司会による登場の呼び声がかかる。それと同時にリーダーであるNakamuが飛び出していき、Broooock、シャークん、俺が続いていく。各々の位置につき、Nakamuによる挨拶を済ませればいよいよステージが始まる。
大丈夫、大丈夫だきっと。沢山練習したんだ。個人練習期間にスマイルに頼んで何度も振りを見てもらったし、その後も鏡を見ながら何度も反復して、このステージにふさわしいレベルに仕上げてきた。
👓
(きっと上手くいくはず…)
一度照明が消え、ステージが真っ暗な闇に包まれる。数秒後には曲が始まり俺達はタイミングを揃えて踊りだす。

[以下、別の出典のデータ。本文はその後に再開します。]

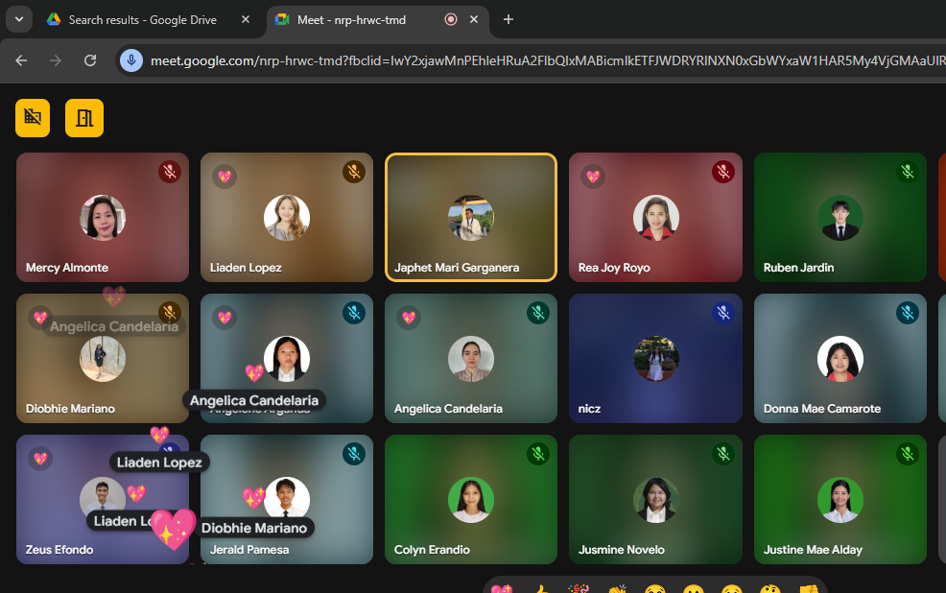946x593 pixels.
Task: Select Japhet Mari Garganera's video tile
Action: [x=470, y=217]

スマイルに言われた通り指先まで意識して伸ばし、動きに緩急を持たせる。メリハリをつけた動きを意識しつつ発声する声一つ一つに張りを持たせる。大声を出せばいいってわけじゃないから7、8割を目安に声を張り、Nakamuの歌とは被せない様に注意を払って歌う。
スマイルと積み上げたものが歓声となって昇華されていく。ファンの笑顔が作られていく。これがアイドルなんだ、これが喜ばせるってことなんだ。気分が高揚し、じわじわと口角が上がっていく。楽しくてしょうがない。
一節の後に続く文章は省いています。